My latest updates on these horns is that I had my repair man add a Bach bell receiver on an Edwards neck pipe. So now I can put any of my Edwards bells up to my Bach 16 slide. The Edwards bell section is slightly shorter then a Bach so I have to pull my Edwards tuning slide out as far as it will go. I'm not sure yet if this will work this way, but I really like the the sound I get with the combination so it is still a work in progress. What I have found is that my problem with the G, A Ab notes goes away with the bach slide and the Edwards bell, so I now have some useful information. The problem I have is somewhere with the slide not the bell or the lead pipes. Now I am really confused since I have Edwards slides with Bach and Conn configurations. Maybe now I have to try their nickel slide. Not sure.

On the other front of having horns back up. The Edwards horns do back up for me, and that is why I have been trying different thickness slides and lead pipe lengths and different style turning slided and different bore slides. Nothing really made any difference. The Bach style tuning slide was a slight improvement, the shorted lead pipe in the 547/562 slide seems to be the most consistent set up for me. However when I put the Edwards bell on my Bach slide, all of the problems went away.

Bass Trombone

Holton TR180 - This is my bass trombone. I bought it new in the 60's to replace a Conn 88H. This is a nice horn that I can just pick up and play. At one point in my music career I was playing a lot of bass trombone, and I switched to using a Larry Minick altered Conn inline bass,  but  this was a horn that you had to play all the time to be able to make it sound.
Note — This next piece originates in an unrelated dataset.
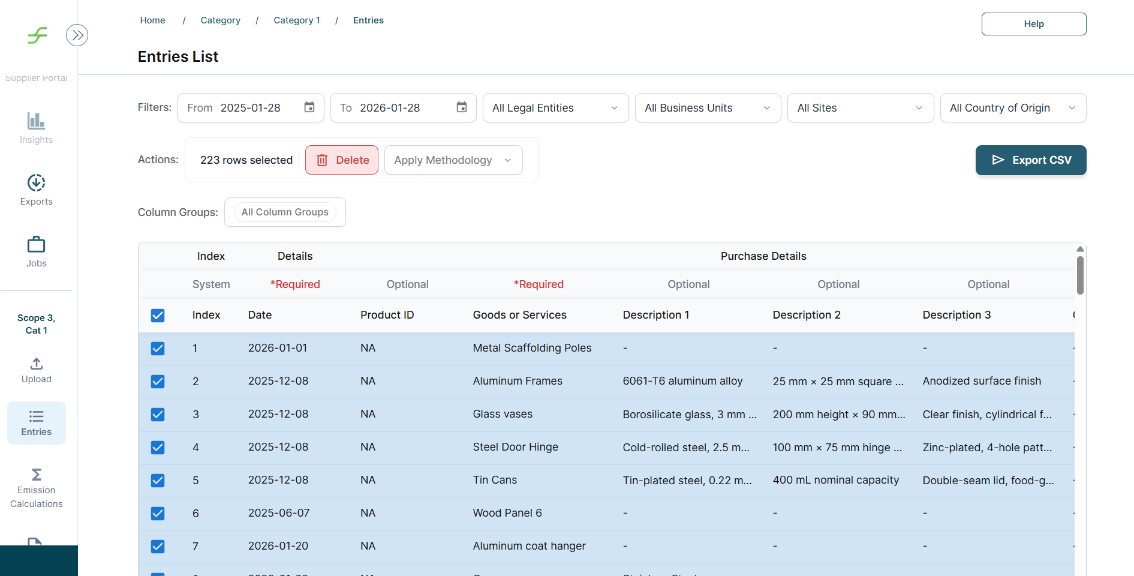The height and width of the screenshot is (576, 1134).
Task: Go to Category 1 breadcrumb
Action: coord(297,20)
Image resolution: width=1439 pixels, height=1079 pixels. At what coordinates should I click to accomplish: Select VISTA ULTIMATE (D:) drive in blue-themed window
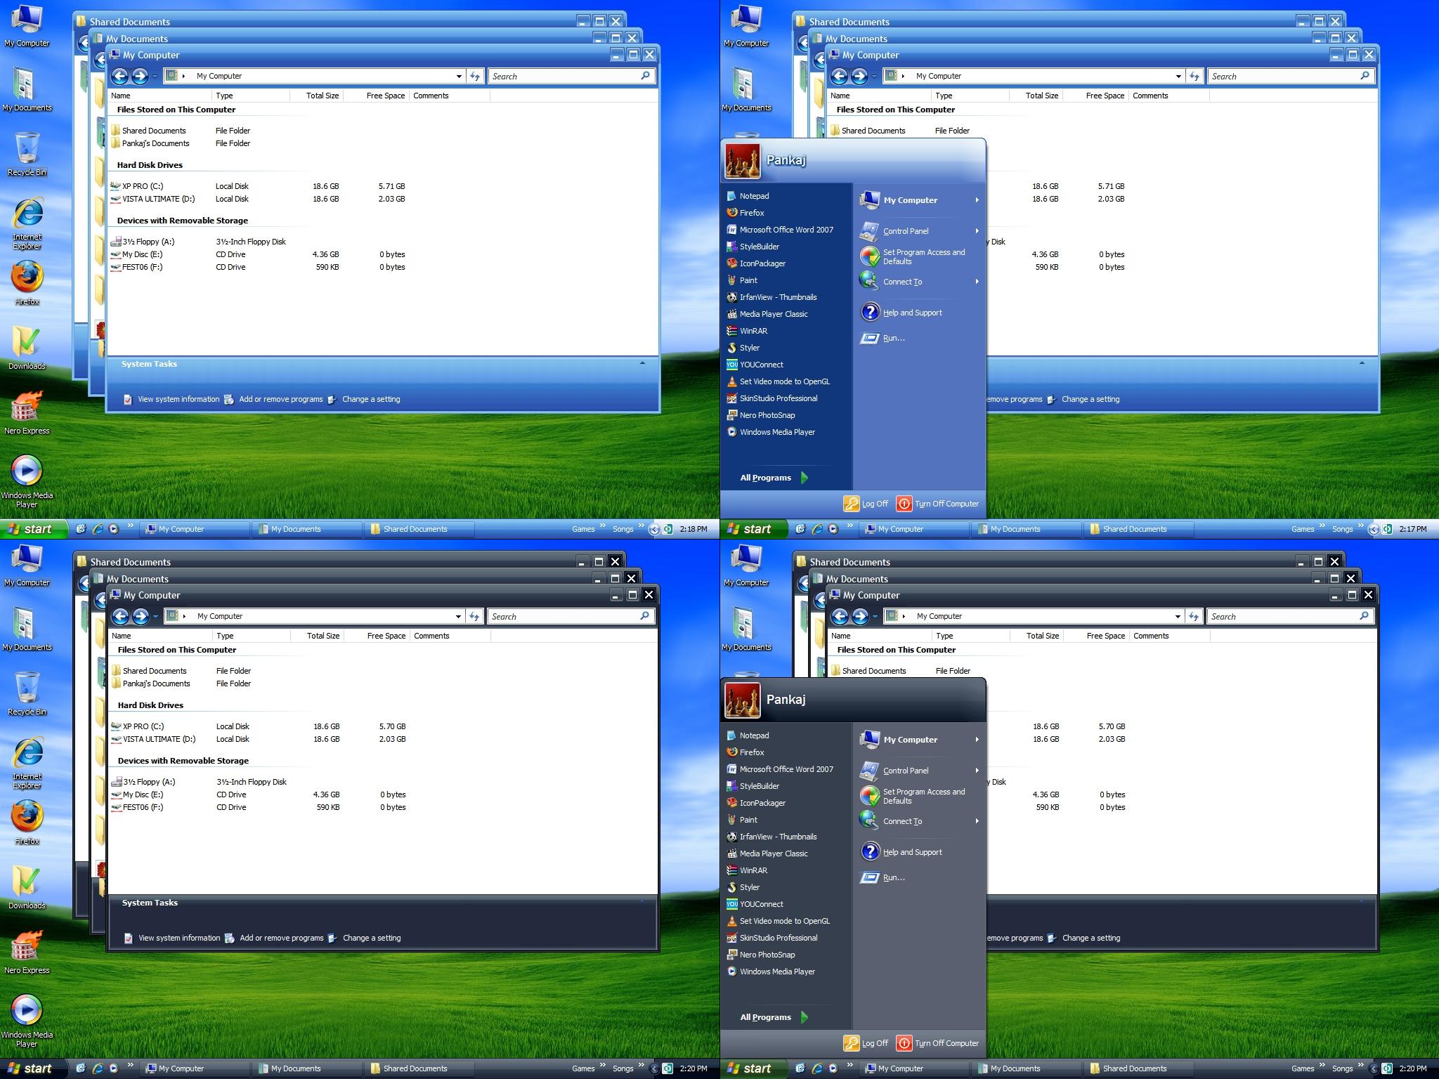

The Holton is a much friendlier horn and it is the horn I kept. Recently I swapped the original triggers for a setup from Getzen with the second valve trigger setup like a inline valve setup from the newer Getzen bass trombomes.

Also, I got hold of a Conn 1936 70H bass trombone. I had my favorite repairman in Fresno (the horn shop) replace the old valve with an inline setup from the new Getzen bass trombones. Since this has the tuning slide in the slide section not on the bell section we left the slide alone except to make it except a regular Bach style mouthpiece in order to keep the conical section from the original valve to the bell intact. I thought about whether I should use a dependant or an independant dual value setup, The latest trend is don't add more disruption in the air flow through the second valve unless you actually need the secord valve. However since I still have the TR180 I decided to go with the independant setup. When I was playing the Minnick Conn I used to get a lot of satisfaction from figuring out alternative ways of playing passages. When you were playing shows three weeks at a time by the second week you would usually be looking for things to help keep the show interesting

Misc Low Brass

Yamaha Baritone - this horn is the regular 4 valve brass bell horn. This must have been some test horn because there is no name or serial number on it.

Mirafone Tuba - this horn is a small  five valve BBb horn that I got from the factory in the early 70's. I played tuba for close to ten years in a brass quintet and used this horn in many shows. The horn has played Neil Sedaka, Burt Bacarach, Sammy Davis and many others.

Tally of horns I have owned with G/A problems for me

King 2B, Williams, Edwards, including the Getzen 3508 jazz horn.

Horns that don't back up for me

Holton 180 and the 159 (547/559) both play really good for me with no back ups. The Conn 70H also does not back up. All on my Bachs play good for me.